In the home server passage below, what software is suggested for adding parity protection once more drives are available?

EXCERPTED PASSAGE:
------------

Then you can cram hard drives into it as you get them, and it never gets messier. Have it run Ubuntu Server LTS, MySQL, Samba, etc.

That, anyways, is my approach.

Then, after you get more drives, you can use one of the assorted drive pooling filesystems like AUFS or mhddfs to pool your multiple disparate drives into a single filesystem.

Also, when you have more drives, you can look to software like SnapRAID to have parity protection, all at the cost of nothing, without ever needing to build arrays or anything like that - you can add or remove SnapRAID freely at any time.

I'm a huge fan of this route, because it allows you to have one ideally low power desktop in a closet somewhere acting as a server. Once they're set up, you don't need a keyboard or mouse; just forget about them. Maybe install Webmin to have a very easy web based management interface.

It's surprisingly cheap to do. Mine's running on my old Phenom AMD desktop, and has been for years. I restart it maybe once a month after installing security updates. When I start running low on space, I grab a HDD on sale and cram it in, add it to the pool and forget about it.

------------

RAW DATA:
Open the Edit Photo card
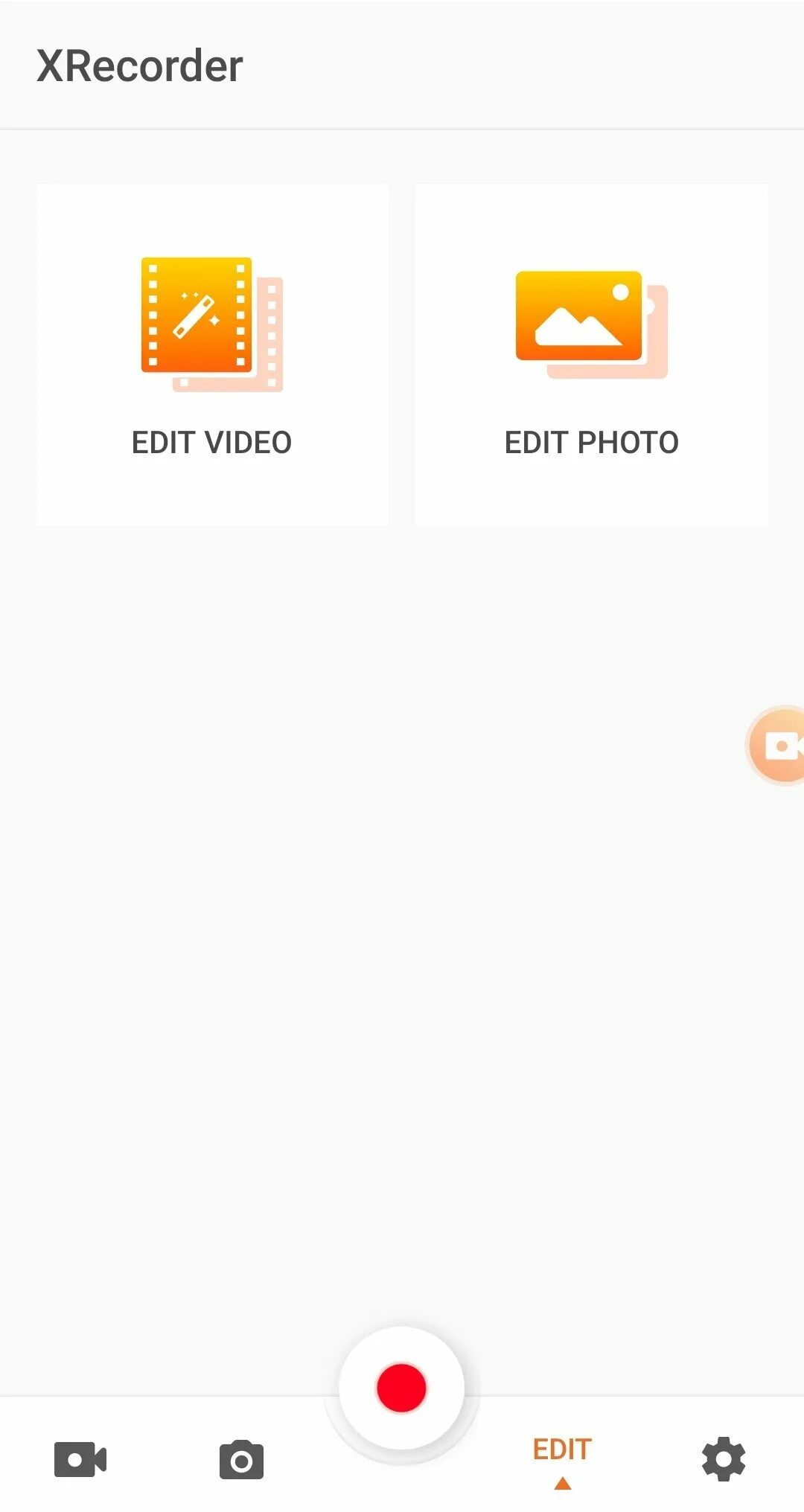point(591,354)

------------

CORRECT ANSWER: SnapRAID